The interactivity is driven by the C64, and honestly 99% of the effort went into the C64 6502 assembly code, not the NodeJS proxy.
Except many companies (presumably including Jeff Harris') use Slack. This allows him to Slack on his machine and not create some new mandate at his work or with his clients just to message people.
I think this is fabulous ingenuity, useful fun, and the eccentricity doesn't rock any boats along the way.
Not even close. Slack regularly screws up text, harfs on things, and does generally not-IRC things. Overall Slack's interface is terrible and does not seem to have been tested by anyone who has regularly used chat interfaces in the past.
And it's a close-walled garden, not anything like what the internet elders envisaged. IRC is a protocol. Slack is a product. AFAIK, you can't spin up your own slack service and run your own private slack (happy to be corrected)
You're right. We were looking for an internal chat solution for our company. Currently we use IRC, but it would be nice to have an offline mechanism so we don't need to run IRC bouncers or CLI clients on our servers to receive messages when we're not in the office.
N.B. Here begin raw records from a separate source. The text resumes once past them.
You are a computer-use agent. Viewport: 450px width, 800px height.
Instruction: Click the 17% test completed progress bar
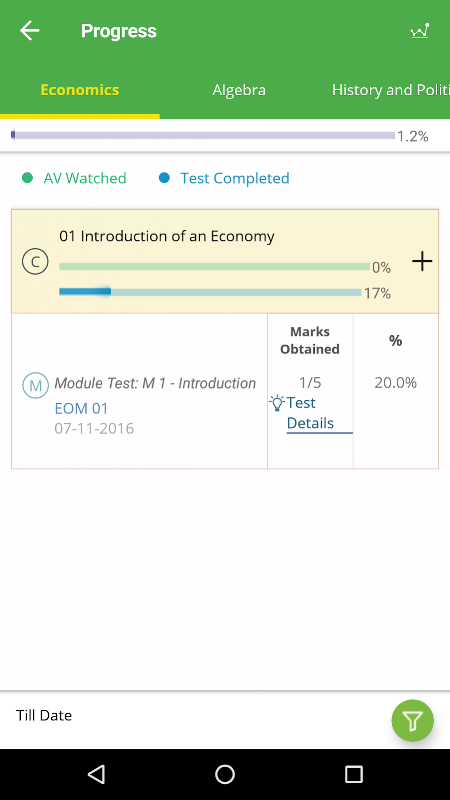point(210,292)
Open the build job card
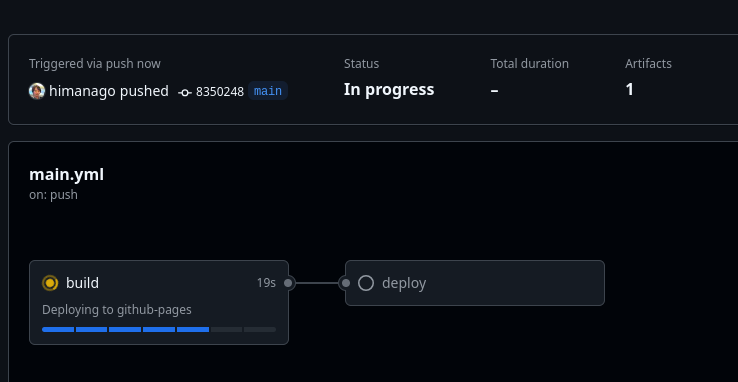Screen dimensions: 738x382 [x=159, y=302]
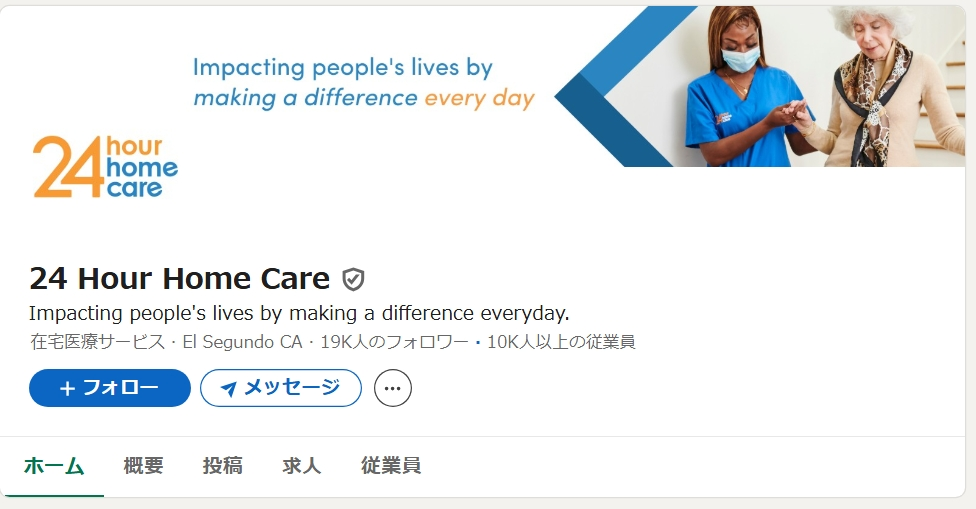Open the three-dots more options menu

point(393,388)
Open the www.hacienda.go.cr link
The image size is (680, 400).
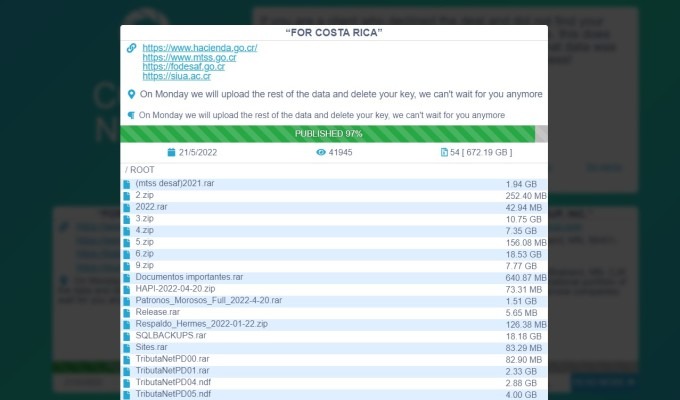[x=200, y=48]
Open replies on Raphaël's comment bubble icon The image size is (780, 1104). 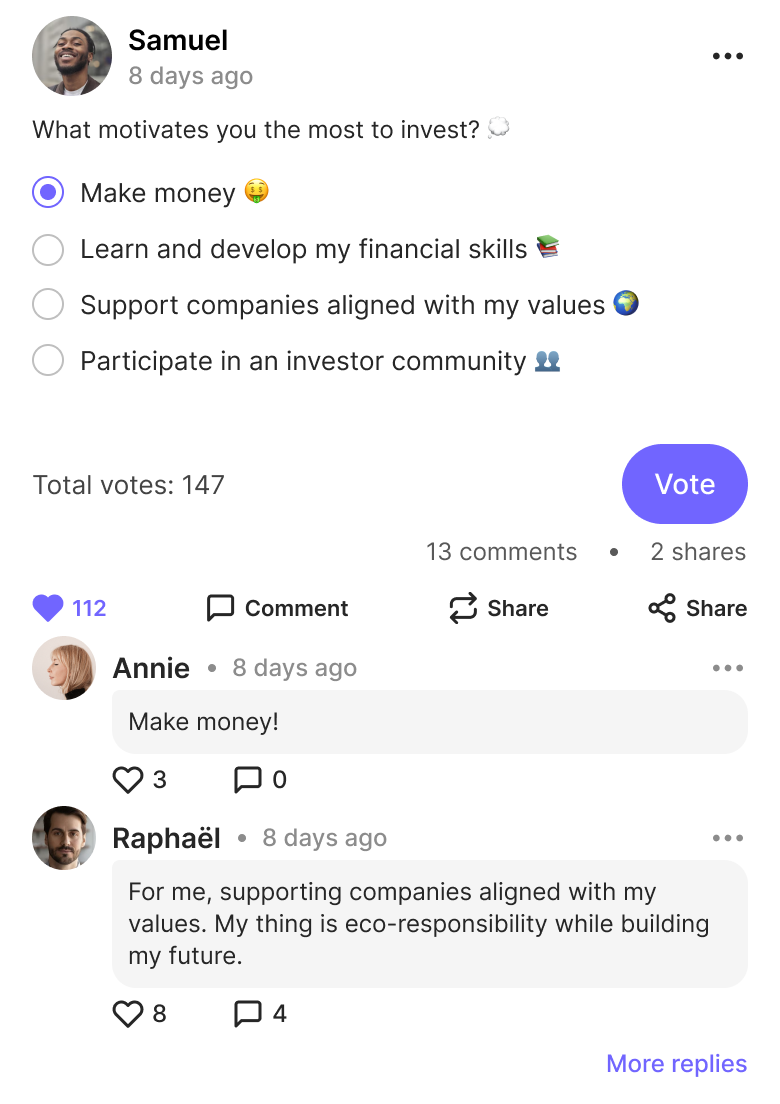pos(247,1014)
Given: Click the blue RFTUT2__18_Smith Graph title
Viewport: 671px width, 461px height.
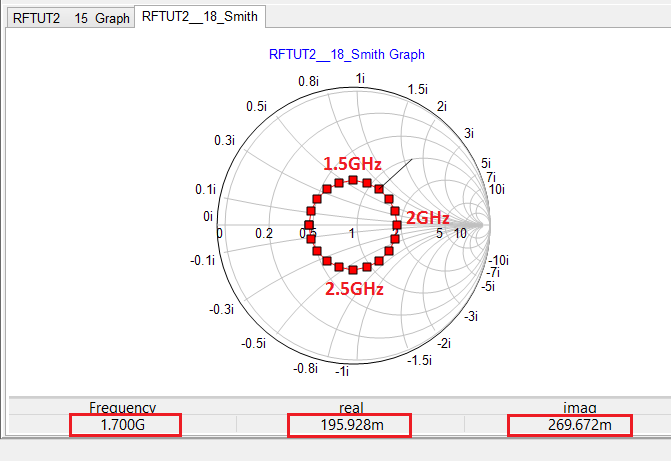Looking at the screenshot, I should click(346, 54).
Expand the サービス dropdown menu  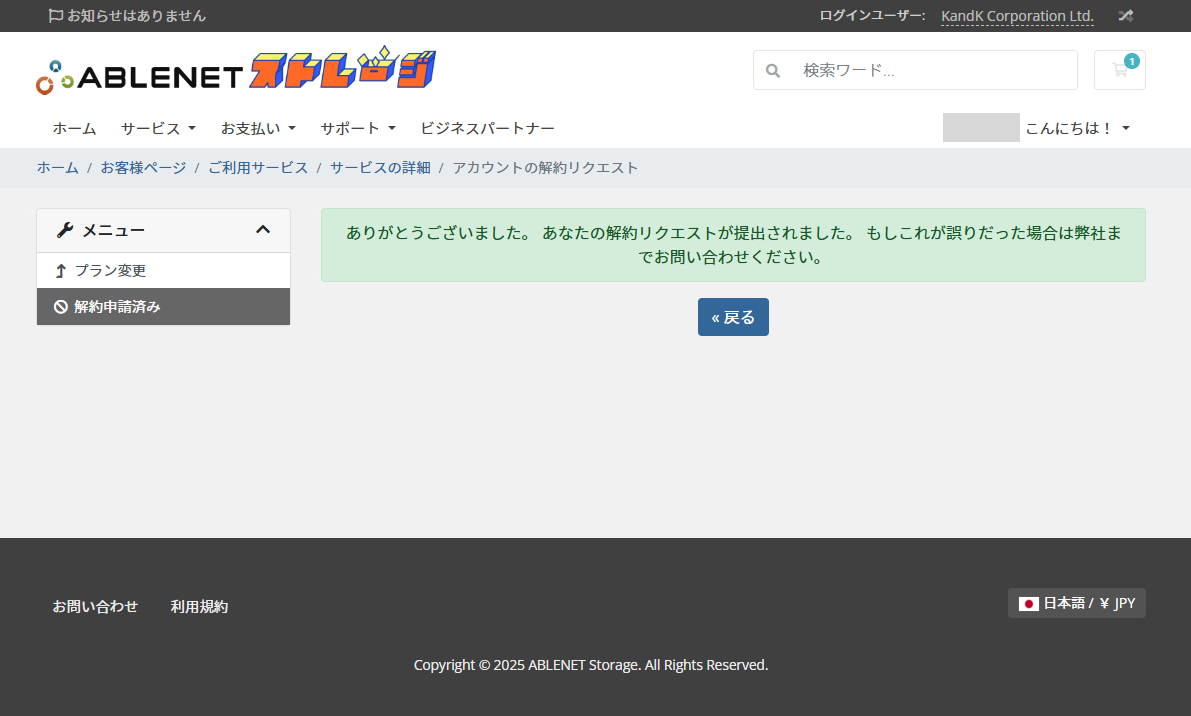(x=158, y=128)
We considered Slack, but decided it was too risky to host our internal communications on someone else's service. I'm waiting for the day Slack has a huge data breach.
We're currently considering adding some sort of backscroll support to IRC (maybe automatically setting up proxies for users), or installing Rocket Chat or HipChat on a local server.
For those who haven't tried it, here's a video of how Eclipse Foundation uses Mattermost as an open source, self-hosted Slack-alternative: https://www.youtube.com/watch?v=dfeNFJnCfcg
While there's not yet C64 support, Mattermost connects to IRC, Slack, Gitter, Discord, Telegram and HipChat using Matterbridge (https://github.com/42wim/matterbridge).
One issue we had with Mattermost is that some authentication modules (e.g. OAuth) are not part of the free core. Rocket Chat does not have this issue, though the mobile app is a bit less polished.
I'm thinking of the handful of formatting that Slack already supports, but only via weird markup. Text entry apps have been using Ctrl-I for italics for at least 25 years. I shouldn't have to remember whether this retrograde webapp expects me to wrap italicized text in underscores, asterisks, or slashes.
This kind of thing can also be annoying in sites like Hacker News--e.g. when I try to use an actual asterisk a couple of times and the damn thing italicizes a big random chunk of my post instead--but HN at least has the excuse of a consciously minimal interface. Slack coats itself in slick, modern UI but makes you type emphasis like it was Usenet. It shoves giant obtrusive thumbnails into the chat every time someone posts a URL, but doesn't let you make an actual hyperlink. It's minimal where it should be complex, and complex where it should be minimal.
my question was serious, i don't see why i should get down vote for this.
i'm actually curious to understand what's the reason to build this. it may be fun, but once it's built you trow it away. it's like baking a cake and don't eat it.
Well there is no good reason. I guess I was curious to see if something that I use every day, like Slack, could be interacted with through the C64.
Figuring out a wire format for a list of channels, then parsing that out into channel names + ids and rendering a scrolling list of channels in 6502 assembly is challenging. Its frustrating. It was fun!
More generally, creating something 'just because' is so rewarding.
Learning, practicing and honing my chosen craft doing something creative is enjoyable. There is always something new to learn and half a dozen projects in my head I want to work on if only I could find the time. Why do some people spend hours painting, carving, or making model ships? Same reason I made this :)
that's for sure, i mean, project is cool, no dubt and this shows that the man has willinges to learn and to things just for the sake of learning something.
C64 all of the things!
Some of the comments here are ridiculously negative or taking away from the fact that Jeff has done something cool here.
Good stuff, Jeff! Keep on doing stuff like this and don't listen to the hate/negative comments.